At this program’s conclusion, participants should be able to:
- Explain why lawyers often favor complex text over Plain English.
- Describe the benefits of Plain English.
- Apply tactics to their writing to omit superfluous words.
- Avoid bad sentence construction.
- Replace hidden verbs (nominalizations) with base verbs.
- Choose concrete words.
- Remove unfamiliar words.
- Avoid noun chains, multiple negatives, weak words, and other choices that negatively impact text.
- Correctly use punctuation.
The following outline highlights some of the course’s key learning points. As part of your training program, we will modify content as needed to meet your business objectives. Upon request, we will provide you with a copy of the participant materials prior to the session(s).
Making the Case: Why Plain English for Lawyers
This workshop begins with a discussion about Plain English and its benefits to lawyers and other professionals in the legal field. Working through a series of examples, participants will evaluate pieces of writing and decide what elements contribute to the texts’ clarity or confusion. Next, we will review the session’s agenda and adjust it based on the group’s goals for the day.
Suspend the Surplus: Less Is More
In his book Plain English for Lawyers, Professor Richard Wydick asserts that there are two kinds of words: glue word and working words. Working words convey meaning and glue words (e.g. the, of, that, was, for, and to) hold the sentence together. Further, he suggests that when the proportion of glue words to working words grows to favor the former disproportionately, sentences get longer and often harder to read. This part of the workshop thoroughly explores Wydick’s claim and introduces tactics for reducing glue words and other methods for writing stronger text.
All About the Base: Verbs Are Not Created Equal
Some verbs are stronger and better than others. The better a writer chooses verbs, the stronger a piece of writing becomes. This workshop segment looks at the traps into which writers fall when selecting verbs and techniques for identifying a weak verb’s more powerful cousin – the base verb. This course component also reviews the active voice and how using it benefits a document’s reader.
Construction Crimes: Getting Sentences in Order
Armed with an understanding of working words and the importance of verbs, in this next segment participants will examine a range of sentence construction crimes and rewrite poorly constructed sentences to comply with Plain English standards.
Distraction Action: Avoiding Language Lures
Whether it’s sexist text, fancy language, verbose prose, or some other crime of language distraction, poor choices on the part of the writer can crush a piece of writing’s effectiveness. This part of the workshop discusses the most common mistakes people in the legal profession make when choosing their words and how those errors detract from their messages.

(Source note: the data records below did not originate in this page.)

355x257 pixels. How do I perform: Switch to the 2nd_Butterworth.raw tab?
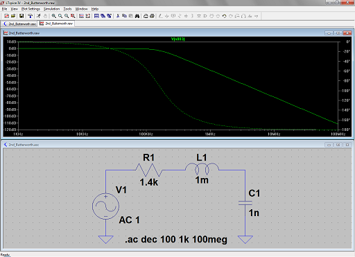(56, 24)
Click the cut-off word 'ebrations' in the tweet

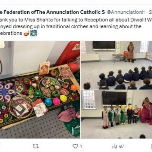point(11,33)
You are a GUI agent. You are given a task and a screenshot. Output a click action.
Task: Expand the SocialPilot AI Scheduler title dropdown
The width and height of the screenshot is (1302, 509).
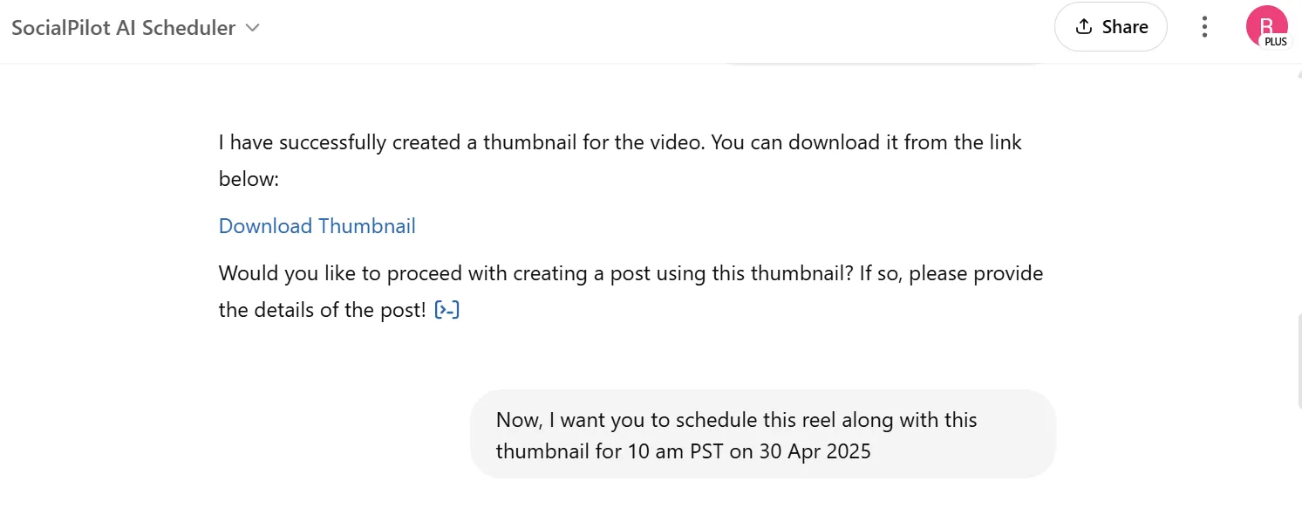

Points of Punctuation: That Comma Costs a Million Dollars
Although punctuation is important in most professions, in the legal world poor punctuation can inadvertently communicate a message different from the writer’s original intentions. This final course component focuses on punctuation and its role in clarifying a writer’s meaning.
At the program’s conclusion, participants should have a clear understanding of plain language and its importance to legal professionals.